Accanto ai viaggi che si svolgono realisticamente nella dimensione dello spazio fisico, l’esperienza umana conosce anche il viaggio che prende forma nella dimensione ideale della razionalità, come progetto, come creazione mentale che prefigura e anticipa scenari diversi e più ricchi offerti dall’ordine attuale delle cose. Così nascono dei mondi nuovi e alternativi, che sono caratterizzati da modelli e valori che hanno più conto delle esigenze e aspirazioni umane.

Fin dai tempi più antichi gli uomini sono stati attratti dall’idea che da qualche parte potesse esistere un mondo “alternativo”, dove fossero superati i limiti e le incongruenze di quello in cui erano costretti a vivere. Un’idea che poteva esprimersi in vari modi come il recupero di un lontano passato aureo (come la mitica “età dell’oro”) o come l’attesa di un futuro che si ponesse in continuità con gli eventi presenti. Nelle culture antiche la speranza di una vita qualitativamente migliore è testimoniata in molti modi. Solo per dirne alcuni: la nostalgia del paradiso perduto, l’età dell’oro svanita che ha portato a ritmi più duri l’esistenza, la ricerca del continente scomparso di Atlantide. Testi religiosi, filosofici e letterari raccontano tutti, con modi e cadenze diverse, tutta la nostalgia di un’umanità priva di miseria, mali e dolori, che in senso metafisico si trovano, senza limiti e imperfezioni, da qualche parte. Il mito di Atlantide, il più famoso, tramandatoci da Platone, narra di un’isola felice al di là delle colonne d’Ercole. Terra di favolose ricchezze e di esistenza beata, si inabissò nell’oceano dopo un terremoto, lasciando negli uomini un indelebile ricordo e rimpianto per il bene perduto irrimediabilmente.

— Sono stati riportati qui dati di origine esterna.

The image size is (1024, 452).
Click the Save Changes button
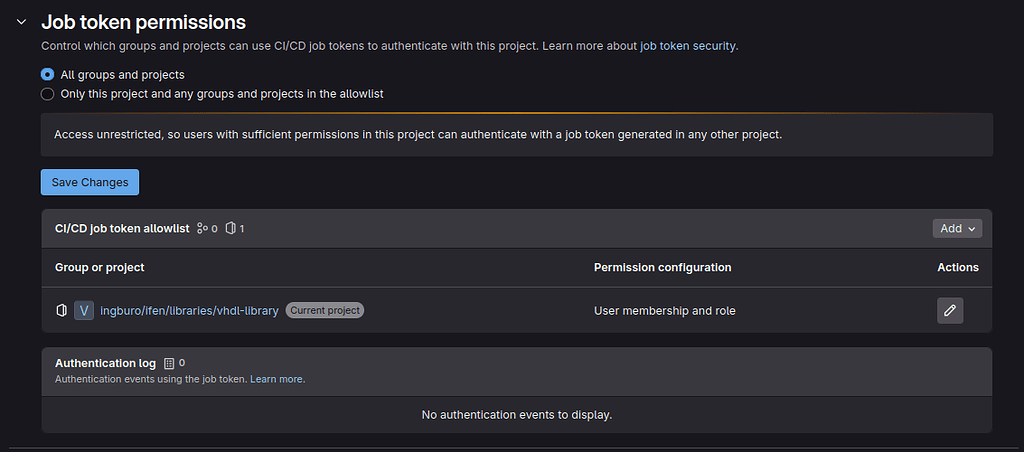tap(90, 182)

Nel contesto platonico il lamento sulla fine di Atlantide non rimane tuttavia solo una sterile testimonianza di un passato ormai non più recuperabile, ma diventa più che altro l’incentivo a ripensare le forme del vivere associato proponendo un modello ideale di Stato che sia capace di soddisfare i bisogni e le attese che la coscienza umana chiede, e che allo stesso tempo, fondato sui valori dell’eticità, permetta ai suoi cittadini di realizzarsi al meglio: giustizia, buon governo, ordine sociale, convivenza pacifica, equità distributiva di beni, risorse e ruoli, formazione dell’individuo. Il progetto politico di Platone è delineato nella Repubblica, il dialogo in cui vi è un compendio dell’intero suo pensiero filosofico. Costruire lo Stato ideale per Platone, infatti, significa conoscere l’uomo nella sua totalità ed il suo ruolo nell’universo, perché lo Stato non è altro che la proiezione sociale delle attitudini dell’animo umano. Come l’anima è data dalla convivenza di facoltà (dimensione materia, valori ideali, razionalità), così lo Stato è formato dall’organizzazione dei suoi cittadini.

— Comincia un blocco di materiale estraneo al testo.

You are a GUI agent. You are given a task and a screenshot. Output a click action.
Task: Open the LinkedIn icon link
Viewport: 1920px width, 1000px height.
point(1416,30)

Nella Repubblica di Platone ogni cittadino che ne fa parte è chiamato a svolgere il ruolo più consono alla propria natura: chi ha un’anima improntata al materiale deve provvedere ai bisogni materiali; chi ne ha una improntata alla forza di volontà e al coraggio devono vigilare sul buon ordine della società e preservarla da eventuali pericoli esterni; chi ne ha una improntata alla razionalità invece ha il compito di governare, guidandola verso bene e giustizia.

Il modello teorico di Platone affrontava il problema dello Stato partendo dalla consapevolezza dell’insufficienza e dei limiti dello Stato ateniese in cui viveva, che poco prima aveva condannato il suo maestro e amico Socrate: la condanna di chi aveva speso la sua vita al servizio della conoscenza e della virtù fu vista come segno di una decadenza morale che non teneva più conto di valori etici e della nobile politica al servizio del bene comune, ma al contrario al servizio di partiti e gruppi di potere. Il progetto di Platone aveva quindi il compito di sollecitare le personalità più vive e sensibili a impegnarsi coscienziosamente nella costruzione di uno Stato che restituisse dignità alla vita associata e valorizzazione dei singoli in un unico complesso. Nasceva così il modello teorico che da lì avrà (sempre teoricamente e intellettualmente) larga fortuna, che si pone come alternativa ideale al presente e di catalizzarne le energie verso il futuro.

Non è casuale che molti modelli teorici di questo genere siano elaborati in momenti di crisi o di forte tensione sociale. Tutti questi modelli hanno un comune modello: raffigurazione del mondo ideale, spazio indefinito, approdo casuale e fortuito, visita e conoscenza di leggi e consuetudini locali. Il viaggio, ideale, è un viaggio della ragione che assumeva i contorni di un vero e proprio viaggio verso terre lontane, dove la lontananza è reale e ideale allo stesso tempo. Il termine “utopia” – letteralmente “non-luogo” – coniato da Tommaso Moro, rende il senso di questa estraneità: denominazione di un luogo che non traeva riscontro nell’esperienza reale ma che esisteva nelle attese e nelle speranze di chi non si identificava nella società del suo tempo.